Problem details.
Beneath this line is the data. Output exactly the lines from the line with "Given: Fill query with ペヤング 魚介 arrow" to the line with "Image resolution: width=750", both ends included, and nothing more.

---------- Records for this exercise

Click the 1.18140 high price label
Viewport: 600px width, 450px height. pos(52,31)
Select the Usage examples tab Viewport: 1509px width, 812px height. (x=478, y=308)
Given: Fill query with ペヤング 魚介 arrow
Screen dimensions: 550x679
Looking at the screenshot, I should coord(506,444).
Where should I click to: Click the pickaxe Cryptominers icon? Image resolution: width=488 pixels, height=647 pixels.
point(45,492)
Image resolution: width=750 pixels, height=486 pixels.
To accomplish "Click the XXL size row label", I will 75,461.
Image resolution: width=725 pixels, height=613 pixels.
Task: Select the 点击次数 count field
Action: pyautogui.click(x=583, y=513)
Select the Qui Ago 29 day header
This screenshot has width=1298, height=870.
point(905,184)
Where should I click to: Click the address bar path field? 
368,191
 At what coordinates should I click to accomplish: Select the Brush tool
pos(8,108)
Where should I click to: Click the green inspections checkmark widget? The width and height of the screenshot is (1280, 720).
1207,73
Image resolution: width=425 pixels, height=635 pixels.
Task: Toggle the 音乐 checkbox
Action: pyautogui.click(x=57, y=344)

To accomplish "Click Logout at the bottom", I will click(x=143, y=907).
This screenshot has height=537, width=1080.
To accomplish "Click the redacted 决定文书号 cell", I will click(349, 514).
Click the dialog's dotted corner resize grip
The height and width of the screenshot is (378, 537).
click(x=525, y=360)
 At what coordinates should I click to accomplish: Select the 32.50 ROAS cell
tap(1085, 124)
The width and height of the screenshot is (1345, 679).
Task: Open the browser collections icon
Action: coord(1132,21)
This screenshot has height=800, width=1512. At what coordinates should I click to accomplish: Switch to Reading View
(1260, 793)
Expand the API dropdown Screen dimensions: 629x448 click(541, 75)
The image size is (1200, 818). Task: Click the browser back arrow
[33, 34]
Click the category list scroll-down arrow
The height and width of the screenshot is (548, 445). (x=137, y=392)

--------------------

Response to the exercise.
Given: Fill query with ペヤング 魚介 arrow
Screen dimensions: 550x679
Looking at the screenshot, I should coord(506,444).
Where should I click to: Click the pickaxe Cryptominers icon? Image resolution: width=488 pixels, height=647 pixels.
point(45,492)
Image resolution: width=750 pixels, height=486 pixels.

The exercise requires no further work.